Well, here we are back at Avocado Adventures. It was a bumpy 3 months over at Happiness In The Journey, and honestly I can’t say that I had that great of a time. It was incredibly stressful, time consuming in a way I had anticipated but not fully prepared for, and frankly it was too much of a creativity drain.
So 3 months later, I’m working on shutting it down. I’ve already imported all of my posts from there back over here, and I’m working on pulling all of my followers back over to this site which is proving to be a bigger challenge than it was the other way around. I have to admit, I’m really disappointed. I spent months researching and preparing for the move and getting myself into a rhythm of posting and checking all of my social media boxes and schedules, and it just kind of flopped. And that really stinks! But as much as I hate to admit it, shutting down the website was a necessary move.
The last few months have been incredibly rough in terms of the state of my mental health. I won’t go into detail, but suffice to say, I’ve got too much on my plate and not enough energy or time in the day to get to it all. I was working with my Local Spiritual Assembly to do an overhaul of their Sunday Morning Program and spent all the time I could on writing programs and research for each week, but it just got to be too overwhelming and I had to pull out of that project. The blog has sat idle for over a month and believe it or not, I actually lost followers moving over to the self-hosted site!
Almost all (if not all) of my friends will tell you that I am not a quitter. I don’t like to give up on things, and I don’t like to let go of things even if it’s for my own good. So it comes as no surprise that I’m having a really hard time transitioning into this next phase of my life where I have to pull out of a lot of things I was really passionate about and just take a step back in general.

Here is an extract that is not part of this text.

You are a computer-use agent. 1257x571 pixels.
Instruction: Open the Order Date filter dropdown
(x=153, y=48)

It’s never easy to put your projects on hold, but if I’ve learned anything over my lifetime of pushing myself to the edge, it’s that you’re not going to do anyone any good if you stretch yourself too thin. And it takes a lot to recognize when you’re almost too thin, but it’s even harder to admit you need a break and actually take one.

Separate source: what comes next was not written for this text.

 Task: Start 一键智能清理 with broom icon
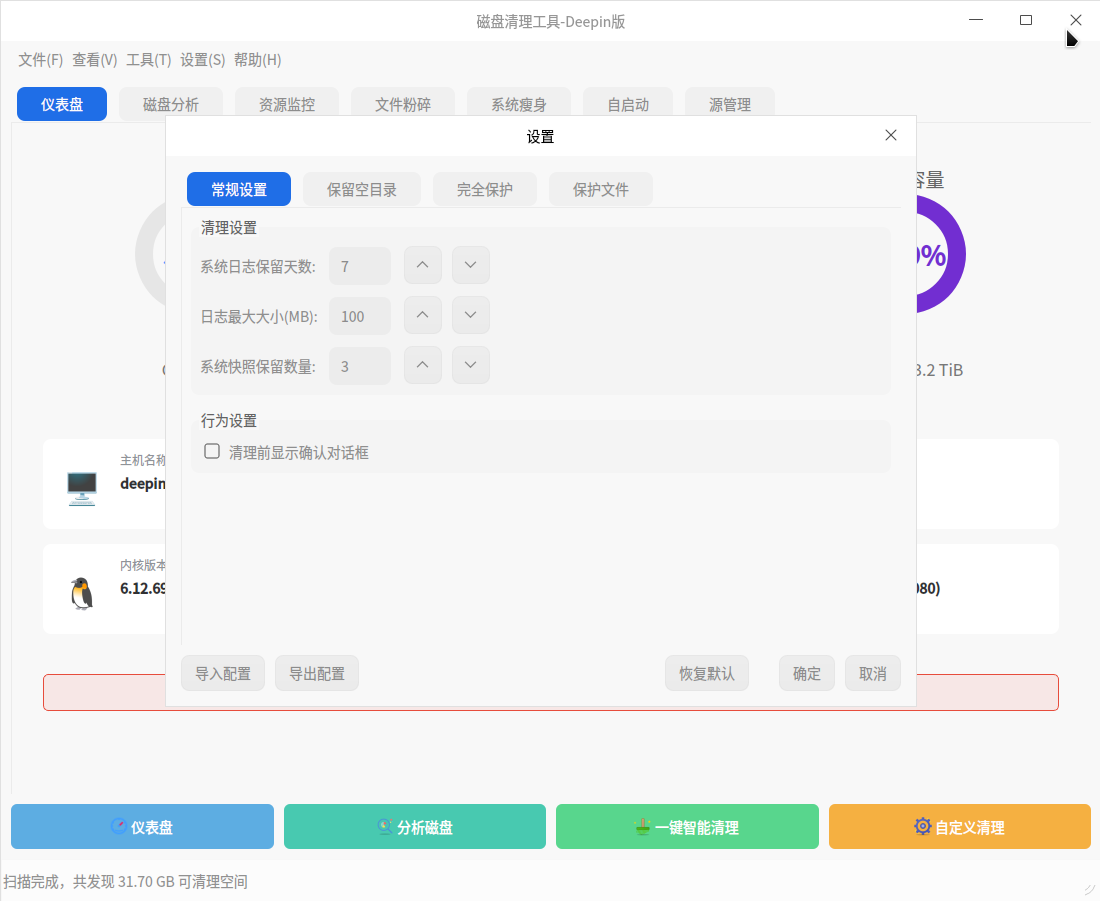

I am notorious for thinking I can handle everything I throw on my plate as I’m sure many of you are as well. But the reality is, our eyes are bigger than our capabilities, and responsibility piles up quickly when you’re not looking directly at it. If you’ve taken on a lot of roles lately and you feel like you’re just barely getting everything done, it’s time to take a hard look at your schedule and your commitments. Are you truly able to put your best foot forward in every commitment you’ve made? Do you have enough time in your schedule to meet deadlines and take a day or two off? Or even just a few hours in the day to yourself?
If you don’t have time to relax, you need to cut down on your commitments. If you’re feeling overwhelmed and not getting enough sleep or eating as well as you should, it’s time to take a break from your extra-curricular activities. While it’s not easy to let go (trust me, I know!), forcing yourself to continue meeting deadlines you’re killing yourself over is only going to deprive you of more rest in the long run.
If you have a sneaking suspicion that you’re working too hard, don’t ignore it. Take a step back from your responsibilities, and just take a break! Some time away to relax and recoup will leave you feeling refreshed and ready to take on your old projects. Just be sure that you don’t take on everything at once when you’re ready to get back to it!